Are People With Eating Disorders Misusing GLP-1 Drugs?

Use and misuse of GLP-1 receptor agonists were common in people with eating disorders, interim results of an ongoing cross-sectional study suggested.

Among over 400 people with eating disorders, 32.1% said they have used GLP-1 drugs, and 22% reported current use, wrote Nicholas C. Peiper, PhD, MPH, of the University of Louisville in Kentucky, and co-authors in a research letter in JAMA Psychiatry.

Notably, 10.1% said they have misused the medications, and 9.9% reported using noncommercial compounded products.

“People with eating disorders are a clinically diverse population who may be consuming GLP-1 RAs [receptor agonists] in contraindicated ways to maintain eating disorder psychopathology through rapid restriction and weight loss,” the authors wrote.

GLP-1 drugs are currently indicated for the treatment of type 2 diabetes and obesity, as well as cardiovascular risk reduction, with recent expansions into treating chronic kidney disease and severe obstructive sleep apnea, Peiper and team noted. There are no indications for any eating disorders, including subtypes with higher cardiometabolic comorbidities, such as binge eating disorder or atypical anorexia nervosa.

This interim analysis provides “the first glimpse” of GLP-1 drug use in the eating disorder population, Sahib Khalsa, MD, PhD, of the David Geffen School of Medicine at the University of California Los Angeles, told MedPage Today.

Khalsa, who was not involved in the study, said that if data from the sample are nationally representative, then that suggests rates of GLP-1 agonist use among those with eating disorders are double that of the general adult population (15%), which “would be concerning.”

The take-home message for the general practitioner with “even an inkling” that their patient might have an eating disorder is to assess for the problem and refer the patient to a mental health professional or dietitian, Khalsa said. If a GLP-1 drug is prescribed, clinicians should monitor for maladaptive appetite-related responses, new medical complaints, lab abnormalities, and other risky behaviors.

Peiper and colleagues also pointed out that people with eating disorders must currently navigate “a rapidly evolving risk environment of compounded GLP-1 RAs that are easily obtained without medical or regulatory oversight.”

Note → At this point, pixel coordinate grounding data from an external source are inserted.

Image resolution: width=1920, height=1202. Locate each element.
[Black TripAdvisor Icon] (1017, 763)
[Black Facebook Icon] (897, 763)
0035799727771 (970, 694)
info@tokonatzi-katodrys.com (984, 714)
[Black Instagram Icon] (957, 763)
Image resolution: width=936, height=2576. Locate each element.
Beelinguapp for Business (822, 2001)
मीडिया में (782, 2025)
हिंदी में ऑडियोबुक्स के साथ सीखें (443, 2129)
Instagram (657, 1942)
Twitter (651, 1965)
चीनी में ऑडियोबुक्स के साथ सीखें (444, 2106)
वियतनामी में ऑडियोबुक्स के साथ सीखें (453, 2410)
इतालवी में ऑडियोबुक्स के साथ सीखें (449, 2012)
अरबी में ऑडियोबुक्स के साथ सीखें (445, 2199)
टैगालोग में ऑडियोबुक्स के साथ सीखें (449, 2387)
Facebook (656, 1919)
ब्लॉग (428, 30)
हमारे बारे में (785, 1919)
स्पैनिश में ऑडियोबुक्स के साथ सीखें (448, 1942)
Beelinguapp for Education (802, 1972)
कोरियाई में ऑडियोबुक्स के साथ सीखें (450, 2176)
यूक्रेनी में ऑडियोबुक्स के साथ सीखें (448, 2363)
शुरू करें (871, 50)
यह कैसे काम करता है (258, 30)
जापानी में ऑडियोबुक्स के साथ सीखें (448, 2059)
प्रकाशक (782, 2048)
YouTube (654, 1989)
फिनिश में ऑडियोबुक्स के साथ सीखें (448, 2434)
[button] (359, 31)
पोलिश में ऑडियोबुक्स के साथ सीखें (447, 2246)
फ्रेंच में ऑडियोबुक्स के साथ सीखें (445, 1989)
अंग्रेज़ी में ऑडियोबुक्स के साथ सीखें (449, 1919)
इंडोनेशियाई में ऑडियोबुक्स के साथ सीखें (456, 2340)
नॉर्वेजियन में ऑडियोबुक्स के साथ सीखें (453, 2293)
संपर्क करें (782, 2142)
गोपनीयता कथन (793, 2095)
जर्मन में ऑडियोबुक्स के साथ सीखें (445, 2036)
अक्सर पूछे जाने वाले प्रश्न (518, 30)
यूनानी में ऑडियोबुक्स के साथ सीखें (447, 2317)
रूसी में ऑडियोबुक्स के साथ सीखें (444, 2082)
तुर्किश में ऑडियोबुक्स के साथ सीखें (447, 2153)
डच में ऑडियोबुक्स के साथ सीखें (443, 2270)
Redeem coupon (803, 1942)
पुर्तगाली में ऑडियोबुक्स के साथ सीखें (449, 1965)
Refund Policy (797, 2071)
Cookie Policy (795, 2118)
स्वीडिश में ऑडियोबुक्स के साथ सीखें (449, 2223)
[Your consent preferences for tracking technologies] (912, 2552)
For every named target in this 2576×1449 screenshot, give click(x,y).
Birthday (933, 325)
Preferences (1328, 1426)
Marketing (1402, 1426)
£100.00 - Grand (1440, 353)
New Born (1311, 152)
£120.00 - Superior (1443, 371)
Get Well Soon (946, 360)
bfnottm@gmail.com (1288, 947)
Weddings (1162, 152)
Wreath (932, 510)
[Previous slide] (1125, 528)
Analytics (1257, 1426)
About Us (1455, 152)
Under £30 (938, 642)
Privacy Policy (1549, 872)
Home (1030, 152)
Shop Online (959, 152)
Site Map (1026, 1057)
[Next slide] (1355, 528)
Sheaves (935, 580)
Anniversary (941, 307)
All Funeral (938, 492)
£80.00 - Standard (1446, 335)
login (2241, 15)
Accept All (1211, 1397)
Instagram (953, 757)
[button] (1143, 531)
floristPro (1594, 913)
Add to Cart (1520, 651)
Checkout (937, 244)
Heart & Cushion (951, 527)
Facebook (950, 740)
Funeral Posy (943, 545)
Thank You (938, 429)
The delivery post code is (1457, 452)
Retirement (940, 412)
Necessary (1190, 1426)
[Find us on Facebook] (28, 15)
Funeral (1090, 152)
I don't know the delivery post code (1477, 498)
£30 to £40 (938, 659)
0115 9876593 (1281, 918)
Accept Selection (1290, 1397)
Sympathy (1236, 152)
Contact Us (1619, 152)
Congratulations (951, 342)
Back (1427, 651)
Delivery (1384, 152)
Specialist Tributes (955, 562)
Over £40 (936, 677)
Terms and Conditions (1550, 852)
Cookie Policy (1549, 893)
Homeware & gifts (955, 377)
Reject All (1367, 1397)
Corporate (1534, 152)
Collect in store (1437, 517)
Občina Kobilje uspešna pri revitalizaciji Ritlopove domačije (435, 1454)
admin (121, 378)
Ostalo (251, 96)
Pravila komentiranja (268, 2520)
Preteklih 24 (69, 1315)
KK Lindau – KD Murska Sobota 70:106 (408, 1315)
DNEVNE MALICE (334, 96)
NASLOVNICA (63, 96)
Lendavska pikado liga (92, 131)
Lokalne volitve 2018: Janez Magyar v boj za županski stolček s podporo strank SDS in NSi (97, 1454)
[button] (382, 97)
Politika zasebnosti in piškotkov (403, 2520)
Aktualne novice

They stressed that “pharmacovigilance is urgently needed” as the market expands to include new products and formulations.

This interim analysis, conducted from December 2025 to January 2026, was from an ongoing study of people with eating disorders that began recruitment in March 2025 via “a network of federally funded studies unrelated to GLP-1 RA use, advertisements with national organizations, and targeted outreach through online recruitment platforms.” Potential participants were asked to complete an online screening, and answer questions about GLP-1 drug use, if eligible.

Use of GLP-1 agonists was defined as use of semaglutide (Ozempic, Wegovy), tirzepatide (Mounjaro, Zepbound), dulaglutide (Trulicity), liraglutide (Victoza, Saxenda), or exenatide (Byetta) for diabetes or weight loss management. Misuse was defined as “taking more than the prescribed starting, titration, or maintenance dose; increasing the dose before prescribed; taking less than the prescribed dose; taking for a longer period than prescribed; disassembling or tampering with the injection equipment; or sharing with family, friends, or acquaintances without a prescription.”

Peiper and team included 436 individuals who met the eligibility criteria. Mean age was 34, 94.2% were women, and 88.5% were white. Mean BMI was 28.5, and 27.2% had anorexia nervosa, 18% had binge eating disorder, 11.7% had atypical anorexia nervosa, 6.8% had bulimia nervosa, and 18% were in remission.

Psychiatric and medical comorbidities were common, including anxiety disorders, mood disorders, gastrointestinal diseases, and heart disease and hypertension. Adverse events were common among those reporting lifetime GLP-1 drug use (32.1%).

Looking at GLP-1 drug use by eating disorder subtype, the prevalence was lowest — just over 10% — among those with anorexia nervosa, and highest for those with atypical anorexia nervosa (over 40%) and binge eating disorder (over 50%).

“Understanding the reasons for that variability, and whether that is tied to harms would be important,” Khalsa said. He noted that a 2023 open-label study he co-authored suggested a “potential clinical benefit” for one subpopulation: people with presumptive binge eating disorder and comorbid obesity. In this population, using GLP-1 drugs was linked to reductions in binge-eating episodes and cravings.

Limitations of the study included its cross-sectional design, nonprobability sampling, and reliance on self-report.

“Follow-up studies will provide more precise estimates among eating disorder subtypes, evaluate demographic differences, and examine key correlates, such as patterns of misuse, sources of acquisition, reasons for use, off-label use, and marketing exposures,” the authors wrote.